The 2020 Ann Arbor Challenger was a professional tennis tournament played on indoor hard courts. It was the tournament's first edition, a part of the 2020 ATP Challenger Tour. It took place in Ann Arbor, Michigan, United States between January 6 and 12, 2020.
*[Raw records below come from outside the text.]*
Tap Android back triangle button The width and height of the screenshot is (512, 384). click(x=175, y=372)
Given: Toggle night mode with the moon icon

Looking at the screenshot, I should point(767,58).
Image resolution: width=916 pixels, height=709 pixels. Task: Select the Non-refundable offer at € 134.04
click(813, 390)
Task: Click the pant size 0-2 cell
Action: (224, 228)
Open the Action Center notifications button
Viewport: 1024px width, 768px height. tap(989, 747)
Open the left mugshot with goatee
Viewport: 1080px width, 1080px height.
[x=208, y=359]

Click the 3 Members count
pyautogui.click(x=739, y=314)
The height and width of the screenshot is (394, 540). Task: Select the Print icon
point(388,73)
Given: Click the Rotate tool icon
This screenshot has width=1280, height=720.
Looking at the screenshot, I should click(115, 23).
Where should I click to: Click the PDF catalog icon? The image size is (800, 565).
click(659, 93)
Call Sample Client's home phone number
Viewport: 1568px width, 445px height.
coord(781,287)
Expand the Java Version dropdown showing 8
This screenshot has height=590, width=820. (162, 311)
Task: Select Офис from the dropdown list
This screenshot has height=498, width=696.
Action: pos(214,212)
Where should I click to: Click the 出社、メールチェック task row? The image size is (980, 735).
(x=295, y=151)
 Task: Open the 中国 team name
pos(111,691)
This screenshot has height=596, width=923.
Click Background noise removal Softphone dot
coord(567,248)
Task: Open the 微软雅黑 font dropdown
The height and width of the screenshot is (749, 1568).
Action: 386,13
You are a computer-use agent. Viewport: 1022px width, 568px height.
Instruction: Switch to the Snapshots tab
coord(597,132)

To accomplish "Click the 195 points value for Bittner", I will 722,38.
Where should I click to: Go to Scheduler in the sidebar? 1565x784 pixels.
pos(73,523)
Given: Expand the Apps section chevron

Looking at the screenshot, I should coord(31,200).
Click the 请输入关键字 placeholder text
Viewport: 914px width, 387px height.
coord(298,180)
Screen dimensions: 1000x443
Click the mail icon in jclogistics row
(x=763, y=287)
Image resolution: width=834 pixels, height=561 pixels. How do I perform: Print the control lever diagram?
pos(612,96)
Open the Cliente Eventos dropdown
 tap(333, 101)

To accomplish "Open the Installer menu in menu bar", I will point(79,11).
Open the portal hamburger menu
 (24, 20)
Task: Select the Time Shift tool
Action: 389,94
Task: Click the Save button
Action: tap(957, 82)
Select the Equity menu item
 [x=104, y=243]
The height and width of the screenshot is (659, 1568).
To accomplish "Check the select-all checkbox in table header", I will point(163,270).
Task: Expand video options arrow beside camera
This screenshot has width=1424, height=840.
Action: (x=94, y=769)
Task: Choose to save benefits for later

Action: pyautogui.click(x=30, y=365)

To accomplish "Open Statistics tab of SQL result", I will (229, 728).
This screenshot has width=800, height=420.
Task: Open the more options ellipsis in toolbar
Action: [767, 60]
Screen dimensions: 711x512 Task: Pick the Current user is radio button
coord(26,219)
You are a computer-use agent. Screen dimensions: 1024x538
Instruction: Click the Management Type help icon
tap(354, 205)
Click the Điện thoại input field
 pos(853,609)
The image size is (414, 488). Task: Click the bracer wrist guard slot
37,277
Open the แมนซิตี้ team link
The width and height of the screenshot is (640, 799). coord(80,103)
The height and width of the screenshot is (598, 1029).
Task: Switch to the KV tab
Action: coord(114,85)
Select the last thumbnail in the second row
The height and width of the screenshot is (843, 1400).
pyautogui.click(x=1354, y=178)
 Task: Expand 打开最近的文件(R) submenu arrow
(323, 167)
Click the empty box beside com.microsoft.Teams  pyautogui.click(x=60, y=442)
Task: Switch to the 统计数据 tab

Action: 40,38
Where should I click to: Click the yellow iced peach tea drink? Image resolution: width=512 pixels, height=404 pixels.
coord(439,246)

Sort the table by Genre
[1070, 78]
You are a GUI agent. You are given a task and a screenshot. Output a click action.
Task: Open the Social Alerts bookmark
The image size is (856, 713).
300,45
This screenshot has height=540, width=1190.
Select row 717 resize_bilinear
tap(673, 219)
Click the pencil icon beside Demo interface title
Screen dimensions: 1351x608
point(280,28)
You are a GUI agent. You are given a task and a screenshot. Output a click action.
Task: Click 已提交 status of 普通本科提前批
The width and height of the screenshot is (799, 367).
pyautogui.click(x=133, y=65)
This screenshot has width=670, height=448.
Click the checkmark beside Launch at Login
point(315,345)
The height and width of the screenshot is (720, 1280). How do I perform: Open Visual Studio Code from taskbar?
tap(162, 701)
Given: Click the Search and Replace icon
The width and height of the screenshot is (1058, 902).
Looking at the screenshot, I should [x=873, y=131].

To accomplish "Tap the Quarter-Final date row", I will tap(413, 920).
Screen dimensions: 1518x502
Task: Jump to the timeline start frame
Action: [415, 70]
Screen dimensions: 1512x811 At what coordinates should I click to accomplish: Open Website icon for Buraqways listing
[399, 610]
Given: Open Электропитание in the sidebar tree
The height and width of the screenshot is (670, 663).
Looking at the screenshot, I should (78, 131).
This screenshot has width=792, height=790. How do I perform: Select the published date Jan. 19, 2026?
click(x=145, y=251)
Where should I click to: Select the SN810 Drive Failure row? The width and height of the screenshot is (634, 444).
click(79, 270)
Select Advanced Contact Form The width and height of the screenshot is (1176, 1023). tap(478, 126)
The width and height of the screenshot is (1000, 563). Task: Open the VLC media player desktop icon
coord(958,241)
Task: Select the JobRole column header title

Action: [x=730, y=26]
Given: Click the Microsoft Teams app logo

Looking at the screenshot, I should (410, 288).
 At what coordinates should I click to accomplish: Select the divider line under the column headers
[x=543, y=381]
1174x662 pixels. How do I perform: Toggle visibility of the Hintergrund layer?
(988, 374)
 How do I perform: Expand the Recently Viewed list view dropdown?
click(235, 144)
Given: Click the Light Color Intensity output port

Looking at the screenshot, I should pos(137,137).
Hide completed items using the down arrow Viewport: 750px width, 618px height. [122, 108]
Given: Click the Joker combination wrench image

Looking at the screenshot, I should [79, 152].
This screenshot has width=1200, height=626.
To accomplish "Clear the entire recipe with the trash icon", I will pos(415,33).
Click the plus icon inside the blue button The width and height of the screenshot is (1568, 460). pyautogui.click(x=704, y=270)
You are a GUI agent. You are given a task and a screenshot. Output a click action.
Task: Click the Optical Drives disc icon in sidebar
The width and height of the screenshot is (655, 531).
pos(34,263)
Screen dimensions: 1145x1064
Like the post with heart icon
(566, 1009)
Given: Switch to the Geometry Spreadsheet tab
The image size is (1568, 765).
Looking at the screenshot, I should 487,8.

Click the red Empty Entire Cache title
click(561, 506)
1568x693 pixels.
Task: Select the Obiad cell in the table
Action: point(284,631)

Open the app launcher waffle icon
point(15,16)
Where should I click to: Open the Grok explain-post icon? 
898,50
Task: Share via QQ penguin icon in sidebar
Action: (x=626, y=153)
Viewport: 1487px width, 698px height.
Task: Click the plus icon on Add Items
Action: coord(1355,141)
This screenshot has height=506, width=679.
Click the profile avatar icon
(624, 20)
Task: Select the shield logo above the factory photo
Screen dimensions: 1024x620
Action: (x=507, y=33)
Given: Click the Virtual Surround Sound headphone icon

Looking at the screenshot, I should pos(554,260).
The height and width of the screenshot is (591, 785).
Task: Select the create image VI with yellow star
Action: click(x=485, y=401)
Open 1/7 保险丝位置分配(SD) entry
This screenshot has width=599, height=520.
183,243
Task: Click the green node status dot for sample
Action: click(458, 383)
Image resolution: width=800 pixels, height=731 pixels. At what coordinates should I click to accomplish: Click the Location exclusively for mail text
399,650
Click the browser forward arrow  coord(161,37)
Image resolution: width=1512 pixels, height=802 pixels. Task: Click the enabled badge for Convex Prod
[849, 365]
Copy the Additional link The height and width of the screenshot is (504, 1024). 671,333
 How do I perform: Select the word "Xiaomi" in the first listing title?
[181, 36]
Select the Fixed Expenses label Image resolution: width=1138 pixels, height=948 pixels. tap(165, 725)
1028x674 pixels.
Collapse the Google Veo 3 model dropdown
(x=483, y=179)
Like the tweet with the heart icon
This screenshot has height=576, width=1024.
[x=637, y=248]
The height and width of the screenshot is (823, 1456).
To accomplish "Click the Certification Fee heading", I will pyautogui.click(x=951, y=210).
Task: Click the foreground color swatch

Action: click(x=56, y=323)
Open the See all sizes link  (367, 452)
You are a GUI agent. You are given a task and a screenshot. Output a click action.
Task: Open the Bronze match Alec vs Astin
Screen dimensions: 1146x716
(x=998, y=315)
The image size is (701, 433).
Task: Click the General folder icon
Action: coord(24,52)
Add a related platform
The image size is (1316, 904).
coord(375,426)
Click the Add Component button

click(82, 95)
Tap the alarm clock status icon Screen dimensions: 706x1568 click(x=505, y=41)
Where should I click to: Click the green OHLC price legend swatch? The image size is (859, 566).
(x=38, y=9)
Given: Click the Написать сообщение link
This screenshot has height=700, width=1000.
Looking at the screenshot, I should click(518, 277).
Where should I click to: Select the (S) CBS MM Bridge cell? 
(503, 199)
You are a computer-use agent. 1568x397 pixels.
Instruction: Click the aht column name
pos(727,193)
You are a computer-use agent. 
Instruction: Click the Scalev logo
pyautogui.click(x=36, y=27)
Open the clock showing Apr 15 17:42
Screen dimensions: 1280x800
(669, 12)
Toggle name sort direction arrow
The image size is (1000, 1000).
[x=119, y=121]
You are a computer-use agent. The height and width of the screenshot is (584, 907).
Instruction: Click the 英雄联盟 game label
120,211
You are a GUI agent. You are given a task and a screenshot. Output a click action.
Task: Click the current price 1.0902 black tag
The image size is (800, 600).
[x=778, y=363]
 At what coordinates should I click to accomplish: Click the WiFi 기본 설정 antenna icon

==Singles main-draw entrants==
===Seeds===

| Country | Player | Rank^{1} | Seed |
|---|---|---|---|
| USA | Bjorn Fratangelo | 207 | 1 |
| USA | Noah Rubin | 210 | 2 |
| USA | Sebastian Korda | 249 | 3 |
| DOM | Roberto Cid Subervi | 258 | 4 |
| BEL | Ruben Bemelmans | 260 | 5 |
| ARG | Renzo Olivo | 265 | 6 |
| ECU | Roberto Quiroz | 266 | 7 |
| USA | JC Aragone | 275 | 8 |
| CRO | Nino Serdarušić | 278 | 9 |
| GER | Daniel Altmaier | 279 | 10 |
| JPN | Kaichi Uchida | 286 | 11 |
| USA | Kevin King | 298 | 12 |
| BRA | Pedro Sakamoto | 308 | 13 |
| USA | Michael Redlicki | 314 | 14 |
| USA | Sekou Bangoura | 316 | 15 |
| BRA | Thomaz Bellucci | 319 | 16 |

- ^{1} Rankings are as of December 30, 2019.

===Other entrants===
The following players received wildcards into the singles main draw:
- USA Andrew Fenty
- USA Aleksandar Kovacevic
- USA John McNally
- CZE Ondřej Štyler
- USA Zachary Svajda

The following players received entry into the singles main draw using protected rankings:
- COL Nicolás Barrientos
- USA Patrick Kypson

The following players received entry from the qualifying draw:
- COL Alejandro Gómez
- USA Strong Kirchheimer

==Champions==
===Singles===

- USA Ulises Blanch def. DOM Roberto Cid Subervi 3–6, 6–4, 6–2.

===Doubles===

- USA Robert Galloway / MEX Hans Hach Verdugo def. COL Nicolás Barrientos / COL Alejandro Gómez 4–6, 6–4, [10–8].